Cada aniversario de su muerte los periódicos reportaban los tumultos que se hacían alrededor de su tumba en el Panteón Jardín, donde llegaban mariachis, motociclistas, cantantes, aspirantes a estrellas y el pueblo en general a rendirle pleitecía. También cada año aparecía un nuevo hijo que venía a reivindicar su lazo. Hasta la fecha todavía acude una multitud a recordarlo, pero desde 2007 no ha aparecido otro nuevo hijo (¡hay quien dice que tuvo 34!).
La construcción del mito de Pedro Infante fue un procesos de varios momentos, en el que se mezclaron sus películas, su celebridad y la imaginación de la gente. Por ejemplo, se hizo popular la leyenda de que Pedro Infante no había muerto y que en realidad vivía retirado en Yucatán. También recuerdo a un compañero de la primaria que decía que Pedro Infante era ni más ni menos que el Santo, el Enmascarado de Plata y para demostrarlo hizo una comparación entre la constitución física de ambos personajes que nos pareció convincente.

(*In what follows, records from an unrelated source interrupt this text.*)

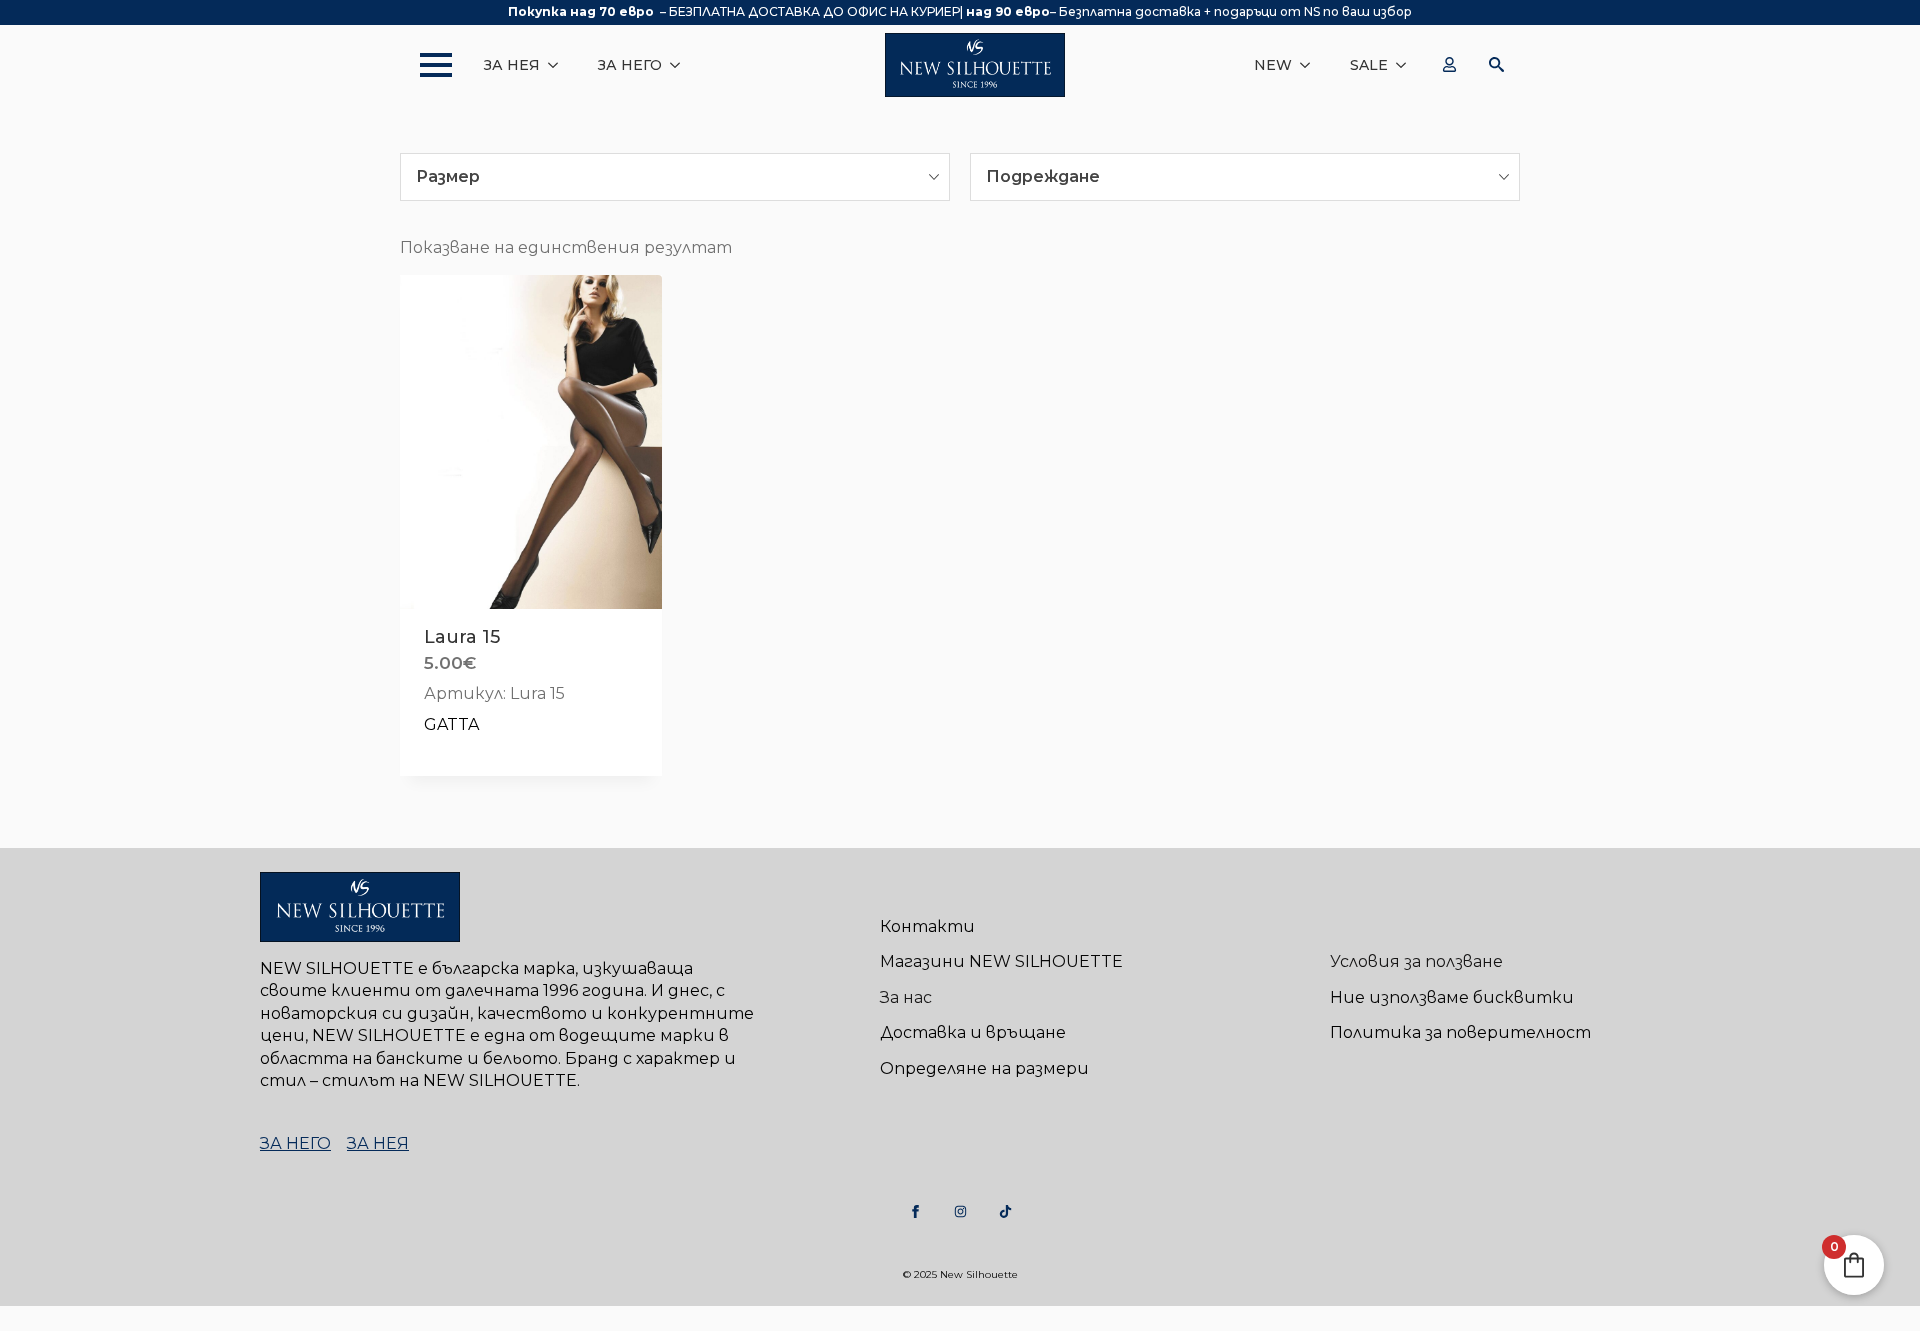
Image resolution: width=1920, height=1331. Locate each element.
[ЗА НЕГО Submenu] (681, 65)
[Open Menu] (426, 65)
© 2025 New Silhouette (960, 1274)
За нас (906, 997)
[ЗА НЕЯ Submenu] (559, 65)
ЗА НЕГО (630, 65)
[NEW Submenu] (1311, 65)
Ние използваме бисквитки (1452, 997)
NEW (1273, 65)
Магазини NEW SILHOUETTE (1001, 961)
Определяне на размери (984, 1068)
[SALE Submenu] (1407, 65)
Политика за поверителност (1460, 1032)
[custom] (915, 1211)
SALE (1369, 65)
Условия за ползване (1416, 961)
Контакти (927, 926)
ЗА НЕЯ (512, 65)
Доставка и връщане (973, 1032)
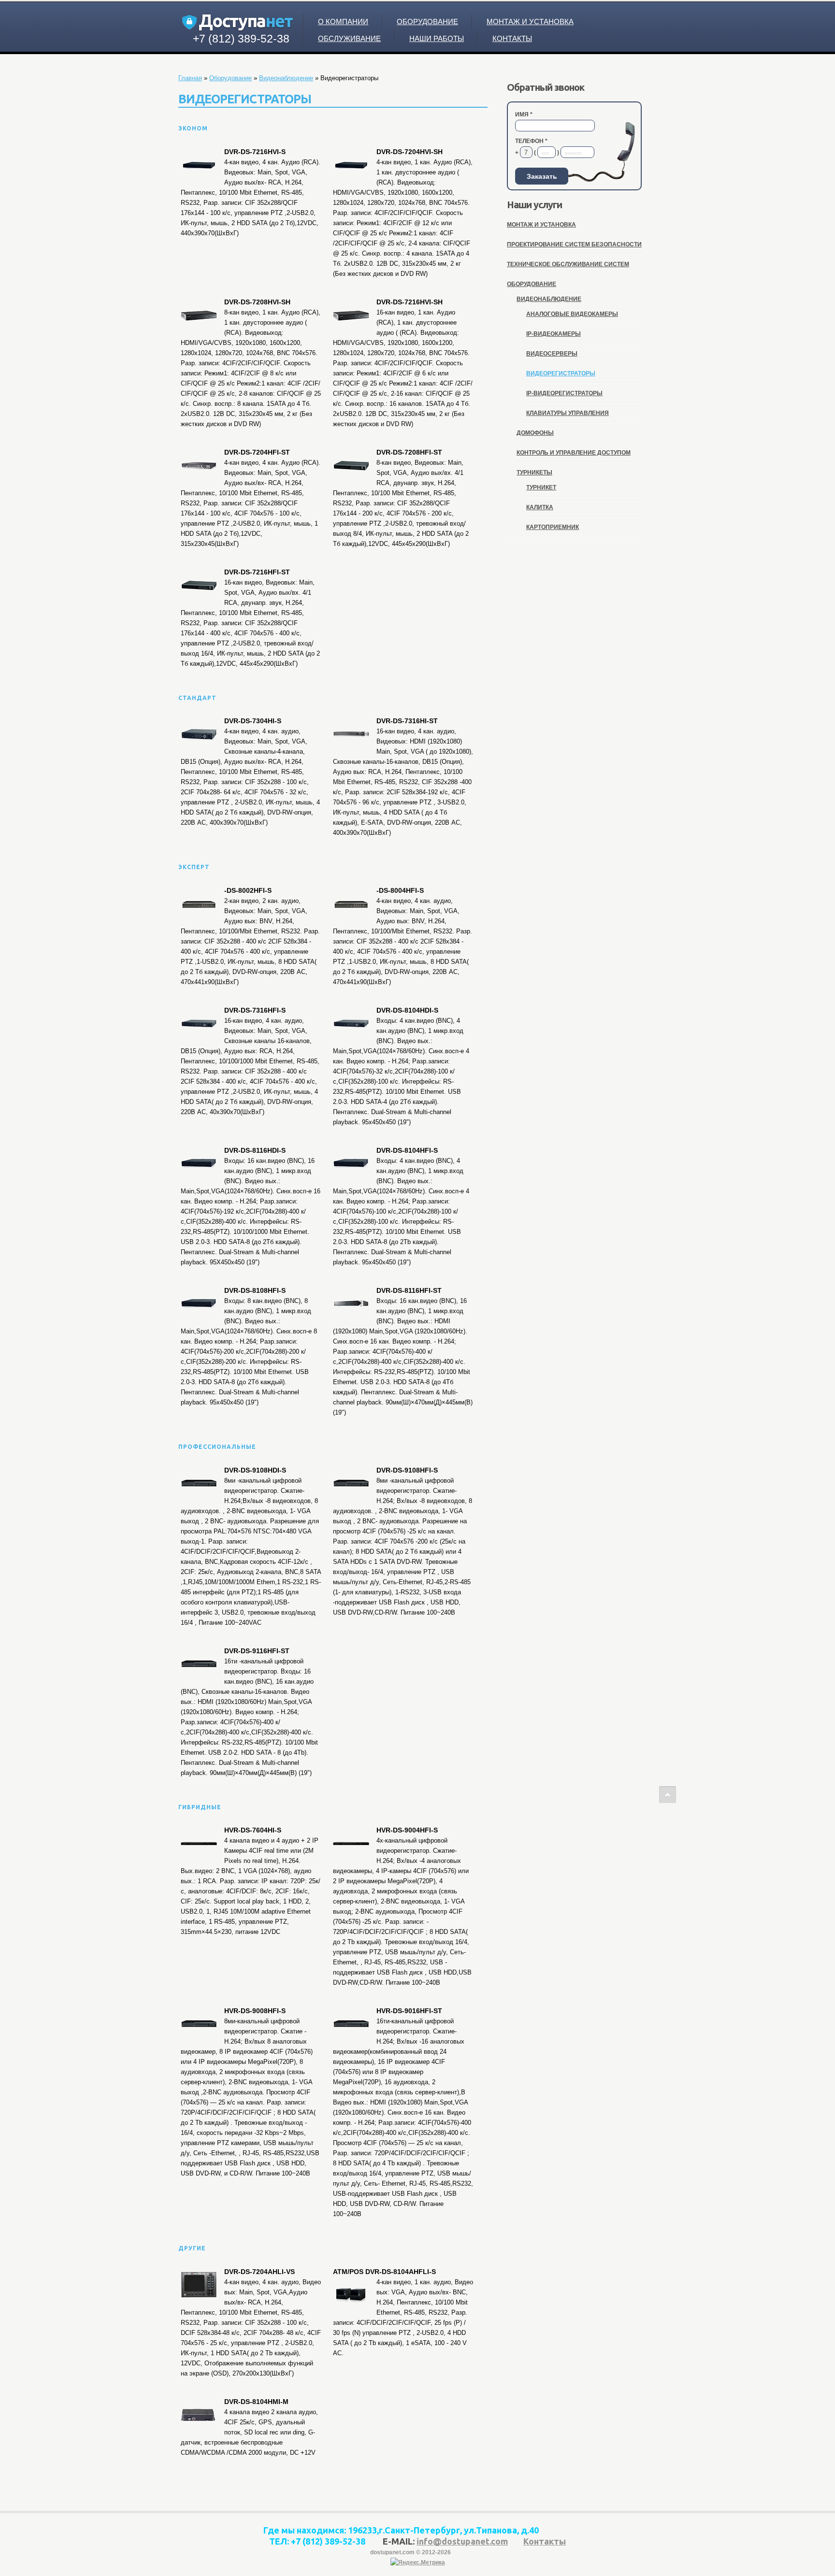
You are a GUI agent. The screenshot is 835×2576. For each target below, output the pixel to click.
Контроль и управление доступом (574, 452)
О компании (343, 21)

En el libro de Carlos Monsiváis dedicado a Pedro infante, Las leyes del querer (2008), el autor apunta: “¿Por qué tal persistencia de las películas de Infante en la televisión y en los mercados del DVD? ¿Por qué aún se dejan ver los imitadores que se ostentan como los genuinos pedros-infantes que no murieron en el avionazo? ¿Por qué hasta hora se reconocen sus cualidades de actor y su audacia al variar de personajes? Al responder se deberá tomar en cuenta una condición de la Época de Oro: los vínculos de Infante con la sensibilidad popular normada por la tecnología. Para sus espectadores, la Época de Oro no es cine, es realidad pura, anticipación y síntesis de la existencia, y la industria —productores, actores, directores, argumentistas, camarógrafos, escenógrafos, técnicos— considera suyo no el arte sino el espectáculo, que habla por las vidas que modifica. Si el pueblo cree cierto lo que contempla, no es por ingenuidad extrema sino por concebir la realidad no como un encadenamiento de hechos sino como aquello que acontece transfigurado por la modernidad”.
Coco (2017), la más reciente película de Disney-Pixar, podría inscribirse en esa lógica. Se observa el evidente homenaje a Pedro Infante, a través del personaje del cantante y actor Ernesto de la Cruz. El director del filme, Lee Unkrich, prefiere ser ambiguo y ha insistido que ese personaje es una mezcla de varias figuras, seguramente aconsejado para zanjar cualquier conflicto de regalías y derechos. Pero a pesar de la ambigüedad, basta ver un instante a Ernesto de la Cruz para saber a golpe de vista que se trata de la caricatura del ídolo de Guamúchil, cuyo segundo apellido precisamente era Cruz. No obstante, lo más llamativo no solo es su aspecto físico y su apellido, sino la manera en que el niño protagonista se relaciona con ese supuesto artista ranchero: a través de la televisión.